Hua Z, Liang X, Zhu D
Department of Biochemistry, Nanjing University, P.R. China.
Biochem Mol Biol Int. 1994 Sep;34(2):419-27.
A truncated human macrophage colony stimulating factor (M-CSF) cDNA encoding amino acid residues from 3 to 149 of the native M-CSF was obtained by using polymerase chain reaction. When inserted into plasmid pCXJ1 and psPHO5 and introduced into Kluyveromyces lactis, it directs the the secretory expression of the biologically active dimeric form of M-CSF. Through a four-step purification protocol, i.e. ammonium sulfate salting out, DEAE-cellulose column chromatography, hydrophobic chromatography on phenyl-sepharose and Mono Q fast protein liquid chromatography, the recombinant truncated M-CSF was purified to homogenerity and show its apparent molecular mass at 21KDa on reduced SDS-PAGE, with a specific activity of 1.21 x 10(7) units/mg protein.

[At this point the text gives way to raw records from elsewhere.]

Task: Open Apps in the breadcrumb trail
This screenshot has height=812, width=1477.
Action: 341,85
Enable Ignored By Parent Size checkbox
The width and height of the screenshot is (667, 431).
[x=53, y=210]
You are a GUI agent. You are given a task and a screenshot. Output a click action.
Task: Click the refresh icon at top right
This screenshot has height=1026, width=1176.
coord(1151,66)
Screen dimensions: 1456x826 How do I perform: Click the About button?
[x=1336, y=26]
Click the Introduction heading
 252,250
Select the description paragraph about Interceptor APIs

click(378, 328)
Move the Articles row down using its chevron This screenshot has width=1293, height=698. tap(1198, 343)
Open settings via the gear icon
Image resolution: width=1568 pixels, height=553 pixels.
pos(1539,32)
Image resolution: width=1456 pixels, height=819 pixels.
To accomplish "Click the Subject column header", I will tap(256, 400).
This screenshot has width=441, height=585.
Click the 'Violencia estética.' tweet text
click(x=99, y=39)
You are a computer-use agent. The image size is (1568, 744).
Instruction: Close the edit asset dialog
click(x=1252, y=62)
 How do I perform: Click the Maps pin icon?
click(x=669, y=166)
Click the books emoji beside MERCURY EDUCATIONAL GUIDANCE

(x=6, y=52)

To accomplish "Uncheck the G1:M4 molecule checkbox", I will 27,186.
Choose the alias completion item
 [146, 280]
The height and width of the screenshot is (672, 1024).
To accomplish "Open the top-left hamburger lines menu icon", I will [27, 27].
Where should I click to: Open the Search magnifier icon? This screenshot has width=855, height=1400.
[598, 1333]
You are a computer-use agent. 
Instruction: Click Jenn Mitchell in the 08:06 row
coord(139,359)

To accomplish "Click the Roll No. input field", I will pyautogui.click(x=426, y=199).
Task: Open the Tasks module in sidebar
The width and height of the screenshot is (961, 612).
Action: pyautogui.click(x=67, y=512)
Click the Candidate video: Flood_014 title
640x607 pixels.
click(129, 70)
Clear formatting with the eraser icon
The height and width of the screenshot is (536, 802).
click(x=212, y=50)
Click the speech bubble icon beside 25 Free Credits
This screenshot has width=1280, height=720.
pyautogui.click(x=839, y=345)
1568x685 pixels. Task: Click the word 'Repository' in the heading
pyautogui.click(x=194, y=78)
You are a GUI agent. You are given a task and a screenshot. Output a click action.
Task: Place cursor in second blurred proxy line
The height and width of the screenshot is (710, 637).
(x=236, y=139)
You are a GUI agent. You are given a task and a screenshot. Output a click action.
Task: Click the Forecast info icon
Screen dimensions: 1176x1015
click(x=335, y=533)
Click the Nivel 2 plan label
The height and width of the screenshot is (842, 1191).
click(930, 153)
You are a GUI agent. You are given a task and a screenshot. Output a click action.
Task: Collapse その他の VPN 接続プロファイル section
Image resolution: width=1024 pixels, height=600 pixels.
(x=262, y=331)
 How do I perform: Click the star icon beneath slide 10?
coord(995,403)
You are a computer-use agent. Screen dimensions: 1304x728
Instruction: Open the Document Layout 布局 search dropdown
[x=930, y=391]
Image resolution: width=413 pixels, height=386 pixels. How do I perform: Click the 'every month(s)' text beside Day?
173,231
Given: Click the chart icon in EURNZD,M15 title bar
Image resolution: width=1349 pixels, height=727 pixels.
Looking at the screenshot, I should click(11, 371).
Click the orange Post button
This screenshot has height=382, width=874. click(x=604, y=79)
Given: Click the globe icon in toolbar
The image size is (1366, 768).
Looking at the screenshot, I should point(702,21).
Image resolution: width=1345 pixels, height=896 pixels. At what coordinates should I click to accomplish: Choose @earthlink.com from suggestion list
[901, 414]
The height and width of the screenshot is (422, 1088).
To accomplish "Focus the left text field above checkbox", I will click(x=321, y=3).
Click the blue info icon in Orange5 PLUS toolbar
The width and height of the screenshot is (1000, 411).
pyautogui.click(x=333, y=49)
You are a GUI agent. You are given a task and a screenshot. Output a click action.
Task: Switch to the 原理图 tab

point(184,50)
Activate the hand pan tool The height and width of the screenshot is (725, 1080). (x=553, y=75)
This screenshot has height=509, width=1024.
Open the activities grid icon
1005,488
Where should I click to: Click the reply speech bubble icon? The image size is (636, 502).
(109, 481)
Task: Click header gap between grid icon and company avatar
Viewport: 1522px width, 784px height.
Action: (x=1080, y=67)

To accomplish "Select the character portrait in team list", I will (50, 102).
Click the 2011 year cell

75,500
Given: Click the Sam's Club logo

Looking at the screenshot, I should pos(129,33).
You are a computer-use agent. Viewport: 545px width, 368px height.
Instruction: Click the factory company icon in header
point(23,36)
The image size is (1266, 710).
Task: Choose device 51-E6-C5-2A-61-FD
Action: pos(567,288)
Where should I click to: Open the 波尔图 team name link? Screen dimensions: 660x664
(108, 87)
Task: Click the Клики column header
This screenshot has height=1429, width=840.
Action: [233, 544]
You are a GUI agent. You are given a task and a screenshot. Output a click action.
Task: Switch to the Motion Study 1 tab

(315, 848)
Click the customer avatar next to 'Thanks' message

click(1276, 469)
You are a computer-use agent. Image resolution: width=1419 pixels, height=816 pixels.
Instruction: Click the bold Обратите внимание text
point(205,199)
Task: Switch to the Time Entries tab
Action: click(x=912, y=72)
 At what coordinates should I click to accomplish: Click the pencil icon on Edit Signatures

通过聚合酶链反应获得了截短的人巨噬细胞集落刺激因子(M-CSF)cDNA,其编码天然M-CSF的3至149个氨基酸残基。当将其插入质粒pCXJ1和psPHO5并导入乳酸克鲁维酵母中时,它指导M-CSF生物活性二聚体形式的分泌表达。通过硫酸铵盐析、DEAE-纤维素柱色谱、苯基琼脂糖疏水色谱和Mono Q快速蛋白质液相色谱这四步纯化方案,重组截短的M-CSF被纯化至均一,在还原SDS-PAGE上显示其表观分子量为21KDa,比活性为1.21×10⁷单位/毫克蛋白质。